§ **Given instruction 1**: In the linear algebra lecture excerpt, how often does someone whose field is data science use linear algebra?
§ **Given instruction 2**: Reproduce the linear algebra lecture excerpt from "There's a lot" up to and including "in these contexts.".
--- Start of Page excerpt ---
Technically, linear algebra is the space of mathematics that deals with vector spaces. Colloquially, linear algebra involves the manipulations of variables with many, many dimensions. It's a tricky business but absolutely essential to any data scientist. By the end of this lecture, you should be able to
It bears mentioning: if your chosen field is data science in some form, you will use linear algebra on a daily basis. Period. There is no escaping it.
There's enough to linear algebra for it to consume entire courses, so I can't possibly do it justice in one lecture. So I strongly recommend taking a linear algebra course as early as possible.
If you need any clarifications at all, or want to be pointed in a direction to learn more, please ask me! I am more than happy to help.
There's a lot of jargon associated with linear algebra. We'll touch on some of the basic terms. Head over to the Wikipedia Linear Algebra page for similar information.
For starters: use two dimensions ($x$ and $y$ values) and three dimensions ($x$, $y$, and $z$ values) as references to anchor your understanding. When we refer to "lines" and "planes", think about what they look like in these contexts.
To a certain extent, linear algebra is a generalization of the 2D (and 3D?) Cartesian plotting you've already done before now. Now we're considering lines that can have arbitrary numbers of variables, instead of just two ($x$ and $y$).
--- End of Page excerpt ---
--- Start of Record set ---
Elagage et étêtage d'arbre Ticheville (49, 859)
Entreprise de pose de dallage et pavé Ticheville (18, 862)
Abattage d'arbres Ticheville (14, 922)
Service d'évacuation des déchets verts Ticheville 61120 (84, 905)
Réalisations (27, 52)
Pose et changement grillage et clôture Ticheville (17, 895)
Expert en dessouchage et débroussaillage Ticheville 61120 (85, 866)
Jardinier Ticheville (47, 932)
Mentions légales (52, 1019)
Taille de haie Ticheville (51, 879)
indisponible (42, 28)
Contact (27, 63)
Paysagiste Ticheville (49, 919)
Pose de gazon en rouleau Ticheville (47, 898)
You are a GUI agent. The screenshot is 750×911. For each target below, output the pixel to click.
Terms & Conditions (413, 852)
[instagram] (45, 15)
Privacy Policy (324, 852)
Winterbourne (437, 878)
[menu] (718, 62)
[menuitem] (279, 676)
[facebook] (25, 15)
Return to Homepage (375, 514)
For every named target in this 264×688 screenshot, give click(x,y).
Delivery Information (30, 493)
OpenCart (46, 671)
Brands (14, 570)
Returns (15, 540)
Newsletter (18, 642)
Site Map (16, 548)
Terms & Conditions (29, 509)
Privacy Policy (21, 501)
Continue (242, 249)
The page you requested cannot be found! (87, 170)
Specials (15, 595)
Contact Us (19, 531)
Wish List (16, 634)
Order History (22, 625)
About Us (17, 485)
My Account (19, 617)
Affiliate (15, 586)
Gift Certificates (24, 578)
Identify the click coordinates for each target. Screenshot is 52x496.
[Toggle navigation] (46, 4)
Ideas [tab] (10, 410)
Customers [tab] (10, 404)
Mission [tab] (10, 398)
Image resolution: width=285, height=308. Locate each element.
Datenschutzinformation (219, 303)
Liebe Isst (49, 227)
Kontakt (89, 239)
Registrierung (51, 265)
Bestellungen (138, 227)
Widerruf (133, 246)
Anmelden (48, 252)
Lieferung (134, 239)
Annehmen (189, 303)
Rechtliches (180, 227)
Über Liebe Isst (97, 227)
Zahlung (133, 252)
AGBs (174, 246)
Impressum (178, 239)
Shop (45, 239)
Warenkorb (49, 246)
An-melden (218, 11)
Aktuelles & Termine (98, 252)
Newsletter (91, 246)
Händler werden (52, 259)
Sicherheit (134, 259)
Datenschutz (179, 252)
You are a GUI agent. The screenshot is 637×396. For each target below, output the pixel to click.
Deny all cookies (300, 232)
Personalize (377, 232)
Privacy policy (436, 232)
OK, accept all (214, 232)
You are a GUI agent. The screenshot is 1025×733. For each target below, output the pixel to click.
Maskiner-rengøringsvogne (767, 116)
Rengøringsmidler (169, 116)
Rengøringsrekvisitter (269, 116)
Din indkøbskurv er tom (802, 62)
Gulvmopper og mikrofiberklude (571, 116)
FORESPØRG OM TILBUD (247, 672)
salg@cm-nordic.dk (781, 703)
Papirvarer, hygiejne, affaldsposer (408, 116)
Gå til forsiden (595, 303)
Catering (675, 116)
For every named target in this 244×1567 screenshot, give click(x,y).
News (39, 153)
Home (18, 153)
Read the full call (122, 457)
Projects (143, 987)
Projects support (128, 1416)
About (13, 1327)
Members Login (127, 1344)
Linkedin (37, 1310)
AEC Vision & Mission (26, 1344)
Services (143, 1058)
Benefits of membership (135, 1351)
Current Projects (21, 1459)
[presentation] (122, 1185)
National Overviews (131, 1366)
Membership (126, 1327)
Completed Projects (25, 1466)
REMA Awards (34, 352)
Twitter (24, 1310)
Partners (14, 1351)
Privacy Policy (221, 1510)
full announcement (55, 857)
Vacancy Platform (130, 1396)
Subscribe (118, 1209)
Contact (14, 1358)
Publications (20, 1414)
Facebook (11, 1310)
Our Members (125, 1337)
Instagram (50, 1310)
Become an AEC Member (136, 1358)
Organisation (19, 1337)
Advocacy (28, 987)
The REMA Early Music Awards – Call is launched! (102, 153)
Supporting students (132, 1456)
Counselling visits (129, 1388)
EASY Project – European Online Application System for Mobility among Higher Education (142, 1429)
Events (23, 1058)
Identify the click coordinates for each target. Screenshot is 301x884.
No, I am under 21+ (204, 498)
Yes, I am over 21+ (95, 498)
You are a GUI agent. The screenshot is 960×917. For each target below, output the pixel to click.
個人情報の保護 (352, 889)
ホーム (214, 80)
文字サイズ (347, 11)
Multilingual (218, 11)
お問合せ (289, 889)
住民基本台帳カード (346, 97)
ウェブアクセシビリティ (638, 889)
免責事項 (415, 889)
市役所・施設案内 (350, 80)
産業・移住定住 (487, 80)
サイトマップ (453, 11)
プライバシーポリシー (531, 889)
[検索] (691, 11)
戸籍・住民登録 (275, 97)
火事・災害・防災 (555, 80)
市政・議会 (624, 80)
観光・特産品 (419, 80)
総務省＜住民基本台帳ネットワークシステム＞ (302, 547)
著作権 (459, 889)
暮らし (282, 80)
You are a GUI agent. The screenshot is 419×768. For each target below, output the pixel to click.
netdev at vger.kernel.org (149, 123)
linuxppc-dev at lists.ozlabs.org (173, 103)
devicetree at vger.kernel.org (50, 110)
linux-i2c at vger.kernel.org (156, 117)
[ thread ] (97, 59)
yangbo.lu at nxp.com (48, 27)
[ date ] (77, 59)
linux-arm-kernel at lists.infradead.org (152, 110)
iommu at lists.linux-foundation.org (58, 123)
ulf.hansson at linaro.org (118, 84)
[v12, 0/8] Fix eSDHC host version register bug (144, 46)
--- End of Record set ---
§ **Task answer 1**: On a daily basis.

§ **Task answer 2**:
There's a lot of jargon associated with linear algebra. We'll touch on some of the basic terms. Head over to the Wikipedia Linear Algebra page for similar information.
For starters: use two dimensions ($x$ and $y$ values) and three dimensions ($x$, $y$, and $z$ values) as references to anchor your understanding. When we refer to "lines" and "planes", think about what they look like in these contexts.